Moving your existing posts from WordPress to Ruby

I couldn’t get the ‘official’ WordPress importer to work, but exitwp was excellent. Just make sure you follow all the instructions carefully.

Unfortunately, you won’t just be able to publish your exported markdown posts as is. They’ll need some editing. For example, exitwp didn’t handle WordPress’s quotes very well. I found that a normal post will take around two–five minutes to edit, depending on how many images it contains, which is why I’ve only published 10 at the time of writing (check your analytics to see what’s popular).

You’ll save yourself a lot of heartache if you can keep your existing permalink and image path settings. It’s easy to configure pretty URLs in Jekyll (and I published a post on keeping the standard YY/MM/post-name structure).

WordPress stores images and other assets in its wp-content/uploads folder and organises it according to your chosen permalink structure. exitwp extracts all your assets from your wordpress.xml file and puts them in a similarly structured folder. So all you need to get images working on your Jekyll site is to copy the uploads folder to your project’s folder.
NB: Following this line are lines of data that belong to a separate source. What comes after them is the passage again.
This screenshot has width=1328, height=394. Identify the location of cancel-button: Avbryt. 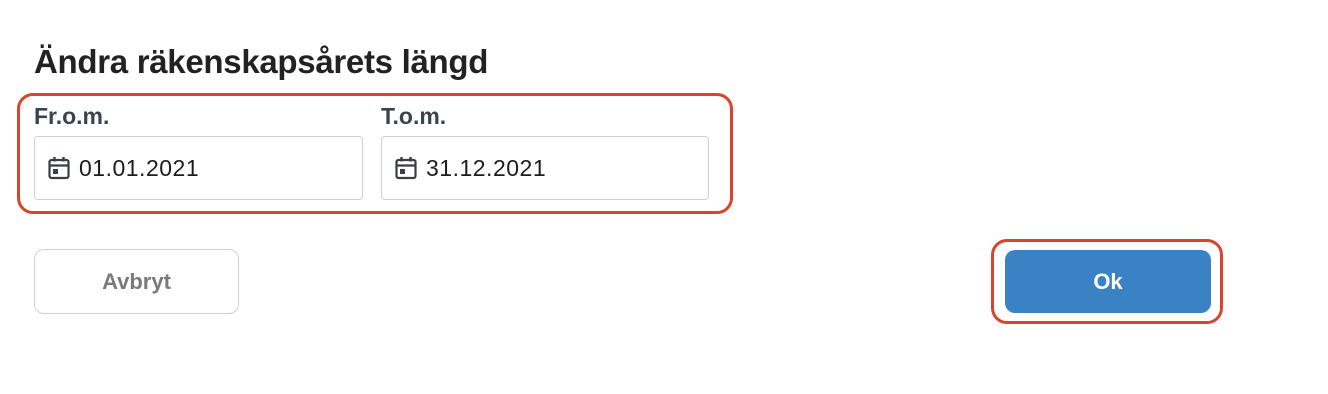
(136, 282).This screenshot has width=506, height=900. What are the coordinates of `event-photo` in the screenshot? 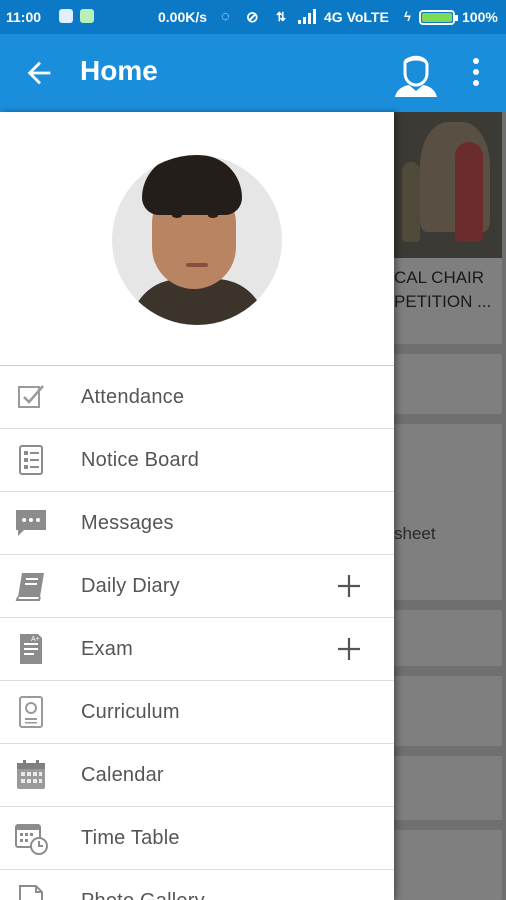 It's located at (441, 185). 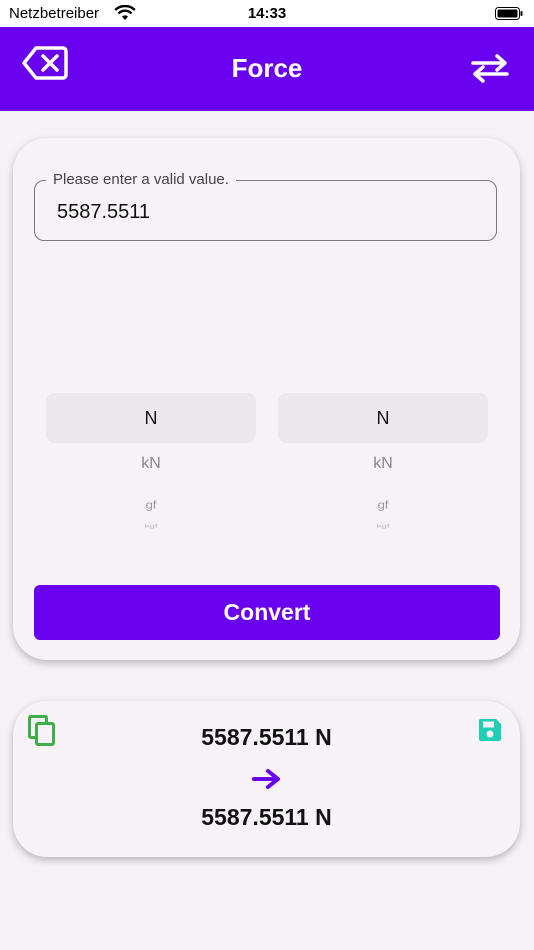 What do you see at coordinates (141, 180) in the screenshot?
I see `value-field-label: Please enter a valid value.` at bounding box center [141, 180]. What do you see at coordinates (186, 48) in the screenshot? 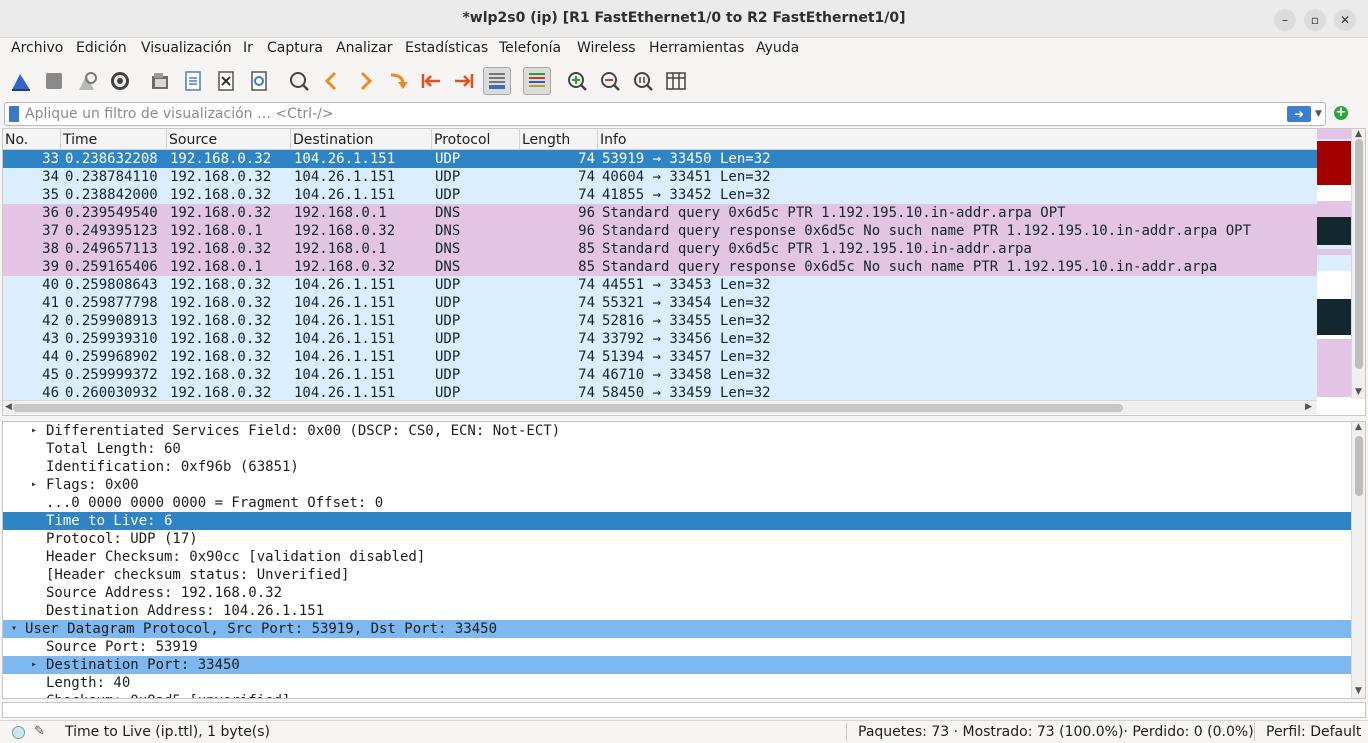
I see `menu-visualizacion: Visualización` at bounding box center [186, 48].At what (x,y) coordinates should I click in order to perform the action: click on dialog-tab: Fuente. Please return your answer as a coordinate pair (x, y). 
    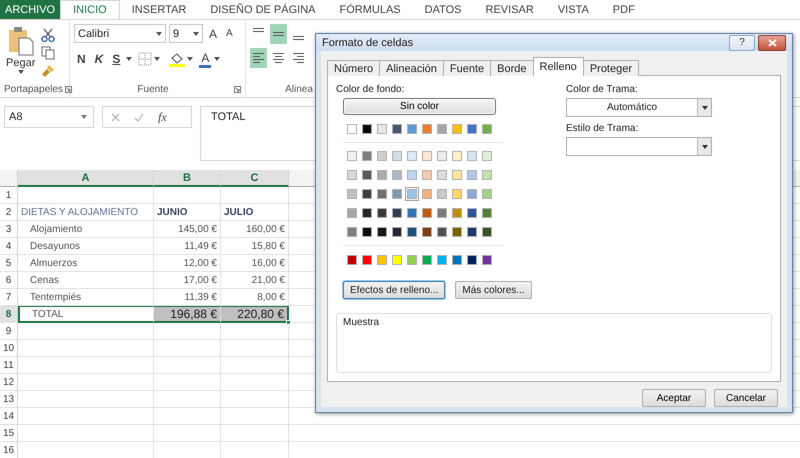
    Looking at the image, I should click on (467, 68).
Creating a sitemap and RSS feed

Again, this isn’t as daunting as it seems. Both these methods worked perfectly:

Conclusion

And that’s all I did. I now have a website that’s generated on my laptop then uploaded to my server. I’ve found it easy to publish posts and everything is a lot quicker.

If you know the basics of WordPress theme creation then you should know enough to start using Jekyll. It all depends on how important comments and plugins are to you. WordPress isn’t ‘bloated’–it’s just more than you need for a simple blog.

(Incidentally, you may ask why Jekyll? Well, Mr Hyde is Dr Jekyll’s ugly, evil alter ego. Jekyll lets you present your civilised face to the world while keeping all your ugly, evil stuff on your PC.)